Exact copies of all entries are expected.

((

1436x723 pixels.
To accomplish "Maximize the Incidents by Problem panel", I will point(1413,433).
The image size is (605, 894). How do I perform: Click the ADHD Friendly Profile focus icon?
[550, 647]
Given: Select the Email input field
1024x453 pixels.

))

=== SOLUTION ===
1436x723 pixels.
To accomplish "Maximize the Incidents by Problem panel", I will point(1413,433).
The image size is (605, 894). How do I perform: Click the ADHD Friendly Profile focus icon?
[550, 647]
Given: Select the Email input field
1024x453 pixels.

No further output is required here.